The construction sector increasingly adopts robotic automation and digital tools like digital twinning to enhance capital productivity and tackle labor shortages. Despite these advancements, a major safety concern remains when deploying robots alongside workers due to the risk of collisions.
The industry’s typical response to unwanted collisions is proximity monitoring, which is not always effective. Identifying hazards solely based on proximity is inadequate. A thorough assessment also needs to consider the relationships between entities to determine if they are allowed to be near each other.
Investigating DNN-Based Visual Relationship Detection
This study explored the potential of deep neural network (DNN)-based single-shot visual relationship detection to infer connections among construction objects directly from site images. A well-designed DNN can blend local and global features into a single feature map, detecting intuitive relationships similarly to human vision.
Research Methodology
The research employed three DNN models of varying complexity for visual relationship detection. The Pixel2Graph DNN architecture, recognized for its multi-scale feature abstraction and relationship detection, was utilized. Initial training used the Visual Genome dataset, followed by fine-tuning with construction-specific data. The models were developed and tested using Python 3, with Recall@X as the evaluation metric.
Three models were tested:
- Basic Relationship Detection (Only-Rel): This model detected relationships using provided object bounding boxes and classes.
- Combined Classification and Relationship Detection (Cla-Rel): This model handled both object classification and relationship detection.
- Integrated Object Detection and Relationship Detection (Loc-Cla-Rel): The most complex model performed object localization, classification, and relationship detection.
Testing happened to involve new construction images right from site videos to YouTube, with image annotation that were facilitated by Amazon Mechanical Turk.
Performance Analysis and Discussion
The research aimed to enhance safety in the construction industry by enabling safe coexistence of robots and humans. The models showed varying levels of effectiveness, as reflected in their performance metrics.

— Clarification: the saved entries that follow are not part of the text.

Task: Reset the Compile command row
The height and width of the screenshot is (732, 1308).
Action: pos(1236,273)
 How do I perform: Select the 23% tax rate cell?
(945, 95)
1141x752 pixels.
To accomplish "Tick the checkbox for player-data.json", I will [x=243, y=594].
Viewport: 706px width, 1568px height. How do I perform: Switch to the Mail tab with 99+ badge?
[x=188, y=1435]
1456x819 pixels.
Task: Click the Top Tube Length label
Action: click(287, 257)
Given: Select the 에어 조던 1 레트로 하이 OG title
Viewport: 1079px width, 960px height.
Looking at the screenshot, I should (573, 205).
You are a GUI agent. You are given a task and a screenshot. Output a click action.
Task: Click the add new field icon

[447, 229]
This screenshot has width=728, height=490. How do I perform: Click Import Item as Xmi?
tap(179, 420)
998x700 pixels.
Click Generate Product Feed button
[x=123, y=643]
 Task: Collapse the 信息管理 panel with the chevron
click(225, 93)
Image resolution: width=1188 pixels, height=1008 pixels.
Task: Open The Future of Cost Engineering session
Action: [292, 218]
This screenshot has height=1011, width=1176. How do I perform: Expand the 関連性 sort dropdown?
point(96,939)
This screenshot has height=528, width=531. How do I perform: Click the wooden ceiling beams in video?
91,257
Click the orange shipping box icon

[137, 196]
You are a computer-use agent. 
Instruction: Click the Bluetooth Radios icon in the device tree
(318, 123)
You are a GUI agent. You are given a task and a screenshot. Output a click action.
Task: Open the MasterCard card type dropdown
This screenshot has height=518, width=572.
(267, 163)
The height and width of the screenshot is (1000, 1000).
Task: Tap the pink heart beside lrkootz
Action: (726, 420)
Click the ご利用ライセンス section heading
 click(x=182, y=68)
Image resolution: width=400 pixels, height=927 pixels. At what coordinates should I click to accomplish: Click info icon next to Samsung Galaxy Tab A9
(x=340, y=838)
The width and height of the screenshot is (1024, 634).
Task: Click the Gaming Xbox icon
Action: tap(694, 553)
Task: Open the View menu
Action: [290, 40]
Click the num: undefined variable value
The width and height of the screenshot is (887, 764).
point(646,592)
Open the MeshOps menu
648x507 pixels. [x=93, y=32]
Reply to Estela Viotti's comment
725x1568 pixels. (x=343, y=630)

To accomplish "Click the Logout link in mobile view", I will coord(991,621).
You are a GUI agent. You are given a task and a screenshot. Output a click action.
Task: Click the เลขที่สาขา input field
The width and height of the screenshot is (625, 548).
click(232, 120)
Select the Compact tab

- Basic Relationship Detection Model (Only-Rel): This model recognized relationships between predefined entities with given bounding boxes and classes. It showed high consistency with Recall@5 of 90.89% during fine-tuning and 90.63% during testing, indicating strong generalization and reliability for real-world use.
- Combined Classification and Relationship Detection Model (Cla-Rel): This model deduced both classification and relationships of entities based on provided bounding boxes. It performed well in fine-tuning with Recall@5 of 90.54%, but its performance dropped to 72.02% on the test dataset. This decline highlights challenges in classifying objects under variable conditions, affecting relationship detection accuracy.
- Integrated Object Detection and Relationship Detection Model (Loc-Cla-Rel): The most complex model aimed to perform object detection (localization and classification) and relationship detection. It achieved Recall@5 of 92.96% during fine-tuning, but its performance decreased to 66.28% during testing. This significant drop suggests difficulties in managing multiple tasks simultaneously, particularly integrating object detection with relationship inference.
The decline in accuracy with increased task complexity underscores the need for further optimization. This may involve refining network architecture or using advanced training techniques to simulate diverse construction site conditions. Increasing dataset variety and volume might also enhance the model’s generalization capabilities. These improvements are crucial for practical deployment to ensure worker safety alongside robotic systems.
Summary
While construction workers remain essential in automated environments, their safety around robots is critical. This study presents a novel approach using DNNs for single-shot visual relationship detection, which emulates human-like perception to identify hazards from a single image. This technology can complement existing proximity monitoring systems without extra hardware.
Although initial results are promising, test performances suggest a need for further refinement. Future enhancements could include more extensive training data and advancements in DNN architectures and methodologies to better prepare the models for real-world applications.